Cahiers. Parlons de Métamorphose du chef de la police politique. C’est un film qui a été fait avant le putsch et qui sort en France après le putsch. Comment vois-tu la chose ?

Helvio Soto : Disons que je prends ce risque. Il peut y avoir des camarades qui pensent qu’il n’est pas opportun de diffuser ce film maintenant. Moi, je prends le risque, ne serait-ce que parce que je n’ai pas les idées claires sur l’opportunité ou non de montrer le film. Et puis parce que le film parle d’un cadavre que j’ai beaucoup aimé et qui s’appelle Unité Populaire. Parce que c’est évident que l’Unité Populaire est tombée non seulement du fait de la force de l’adversaire, mais aussi du fait de notre faiblesse. Et il est important, aujourd’hui, d’essayer de comprendre, d’expliquer cela. On ne peut pas, dans la défaite, faire du triomphalisme et dire : « Le peuple va se réveiller un jour et organiser la résistance. » De cela je suis convaincu, mais il s’agit d’un autre film.
D’ailleurs, j’ai toujours pris ce genre de risques. J’ai toujours fait des films dont le sujet était l’Unité Populaire. Alors que mes camarades (mais ceci n’est pas un reproche) ont choisi des sujets à travers lesquels ils abordaient l’Unité Populaire.
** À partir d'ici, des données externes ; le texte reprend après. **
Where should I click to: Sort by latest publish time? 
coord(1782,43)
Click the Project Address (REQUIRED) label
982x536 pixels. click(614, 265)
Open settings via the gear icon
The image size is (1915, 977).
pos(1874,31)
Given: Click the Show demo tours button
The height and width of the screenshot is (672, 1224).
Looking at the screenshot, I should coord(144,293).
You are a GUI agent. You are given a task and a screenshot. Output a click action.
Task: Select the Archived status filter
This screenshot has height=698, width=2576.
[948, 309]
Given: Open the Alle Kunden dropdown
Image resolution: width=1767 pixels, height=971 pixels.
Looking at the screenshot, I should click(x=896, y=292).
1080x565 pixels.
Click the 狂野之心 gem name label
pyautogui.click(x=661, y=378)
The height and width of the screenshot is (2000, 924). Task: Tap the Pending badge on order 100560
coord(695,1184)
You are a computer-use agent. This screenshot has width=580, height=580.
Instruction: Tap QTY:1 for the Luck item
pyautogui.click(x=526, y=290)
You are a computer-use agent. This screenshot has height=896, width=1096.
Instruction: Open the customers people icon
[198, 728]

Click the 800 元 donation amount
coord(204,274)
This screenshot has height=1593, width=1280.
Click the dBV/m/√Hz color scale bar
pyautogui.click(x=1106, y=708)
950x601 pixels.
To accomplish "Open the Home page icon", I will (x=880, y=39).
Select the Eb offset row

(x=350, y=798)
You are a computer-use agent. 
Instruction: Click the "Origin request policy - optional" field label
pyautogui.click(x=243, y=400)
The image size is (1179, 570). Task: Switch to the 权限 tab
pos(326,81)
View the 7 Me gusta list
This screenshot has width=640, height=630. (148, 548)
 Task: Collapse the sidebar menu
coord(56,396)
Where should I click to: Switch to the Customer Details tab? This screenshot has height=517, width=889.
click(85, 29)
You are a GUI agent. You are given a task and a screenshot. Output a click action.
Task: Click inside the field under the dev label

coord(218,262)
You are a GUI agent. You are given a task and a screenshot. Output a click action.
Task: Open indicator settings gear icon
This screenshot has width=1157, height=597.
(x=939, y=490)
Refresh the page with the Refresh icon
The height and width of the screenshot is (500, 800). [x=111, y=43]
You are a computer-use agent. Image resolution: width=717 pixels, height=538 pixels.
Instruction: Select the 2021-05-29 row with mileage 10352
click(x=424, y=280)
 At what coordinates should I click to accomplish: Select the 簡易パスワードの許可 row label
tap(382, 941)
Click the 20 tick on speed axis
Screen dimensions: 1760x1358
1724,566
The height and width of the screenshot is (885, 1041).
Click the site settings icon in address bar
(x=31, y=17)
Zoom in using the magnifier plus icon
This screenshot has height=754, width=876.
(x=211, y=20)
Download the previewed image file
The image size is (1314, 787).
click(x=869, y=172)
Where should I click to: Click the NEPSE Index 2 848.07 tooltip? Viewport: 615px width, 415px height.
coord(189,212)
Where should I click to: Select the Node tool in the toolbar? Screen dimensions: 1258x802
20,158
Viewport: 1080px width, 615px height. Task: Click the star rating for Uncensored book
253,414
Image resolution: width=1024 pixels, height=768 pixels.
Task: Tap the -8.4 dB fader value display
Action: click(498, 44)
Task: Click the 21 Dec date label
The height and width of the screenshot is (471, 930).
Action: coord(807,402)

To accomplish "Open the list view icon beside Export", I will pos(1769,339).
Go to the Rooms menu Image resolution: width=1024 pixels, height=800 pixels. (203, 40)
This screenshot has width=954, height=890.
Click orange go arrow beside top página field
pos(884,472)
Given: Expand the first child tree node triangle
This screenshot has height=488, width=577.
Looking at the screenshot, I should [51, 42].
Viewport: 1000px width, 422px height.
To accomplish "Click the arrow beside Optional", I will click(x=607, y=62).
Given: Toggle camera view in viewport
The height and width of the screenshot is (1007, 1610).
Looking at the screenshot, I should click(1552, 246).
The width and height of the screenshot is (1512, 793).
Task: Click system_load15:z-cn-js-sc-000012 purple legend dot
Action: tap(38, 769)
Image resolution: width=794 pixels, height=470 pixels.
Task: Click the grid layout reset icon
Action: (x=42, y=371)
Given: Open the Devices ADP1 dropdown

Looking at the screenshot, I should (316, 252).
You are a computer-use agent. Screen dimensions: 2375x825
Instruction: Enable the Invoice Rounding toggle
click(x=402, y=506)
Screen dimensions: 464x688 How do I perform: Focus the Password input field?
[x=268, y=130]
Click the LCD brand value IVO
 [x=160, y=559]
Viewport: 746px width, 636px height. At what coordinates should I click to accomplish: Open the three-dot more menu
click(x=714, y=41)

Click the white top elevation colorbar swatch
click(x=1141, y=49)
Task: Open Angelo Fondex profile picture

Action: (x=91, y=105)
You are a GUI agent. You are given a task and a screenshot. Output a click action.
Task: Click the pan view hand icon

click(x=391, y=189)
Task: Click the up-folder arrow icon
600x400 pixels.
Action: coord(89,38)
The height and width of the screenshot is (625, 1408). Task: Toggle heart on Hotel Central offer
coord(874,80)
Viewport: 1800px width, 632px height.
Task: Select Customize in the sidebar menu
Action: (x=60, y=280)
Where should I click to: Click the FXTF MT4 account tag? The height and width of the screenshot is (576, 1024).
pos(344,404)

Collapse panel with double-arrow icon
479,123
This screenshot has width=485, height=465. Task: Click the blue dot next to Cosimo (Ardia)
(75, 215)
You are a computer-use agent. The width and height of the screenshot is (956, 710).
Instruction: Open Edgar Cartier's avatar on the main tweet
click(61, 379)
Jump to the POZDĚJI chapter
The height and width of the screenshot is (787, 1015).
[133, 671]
C’est ce qu’a fait Aldo Francia ; il a parlé d’un aspect concret de la situation, pas de la situation historique globale. Moi j’ai toujours pensé que la tâche de l’intellectuel était de prendre ce genre de risque, de se mêler activement à la lutte idéologique, parce que si son terrain à lui ce n’est pas l’idéologie, alors qu’est-ce que ce sera ? Je pensais qu’il fallait prendre le risque de parler de la situation politique frontalement, de ce qui arrivait aux ouvriers qui habitent à côté de chez moi, que je vois tous les jours, du désaccord qu’il y avait au sein de l’Union Populaire, car ce serait faux ou fou de prétendre qu’il n’y avait pas désaccord. Pour moi, ceci était très important quand j’ai fait le film. Je discutais avec Santiago Alvarez, un ami cubain, et il me disait : « Tu as dit au journal Le Monde que tu es un intermédiaire entre les masses et les dirigeants. Moi, je ne suis pas un intermédiaire. » Je lui ai répondu : « Tout à fait d’accord avec toi, parce que tu as la chance de vivre dans un pays où la révolution est solide, où les masses et les dirigeants sont la même chose et où les intermédiaires ne signifient rien. Mais au Chili. M. Allende, M. Corvalan, M. Altamirano ou n’importe quel homme politique de gauche, n’ont pas souvent l’occasion de parler avec tout le monde. Et ce travail, un peu journaliste, un peu intellectuel, un peu écrivain, un peu cinéaste, ce travail de commentateur de la réalité, moi, je peux le faire pour dire qu’il y a, par exemple, telle ou telle contradiction grave à l’intérieur de l’Unité Populaire et que, messieurs les dirigeants politiques, il faut les surmonter, sinon on va à la catastrophe. »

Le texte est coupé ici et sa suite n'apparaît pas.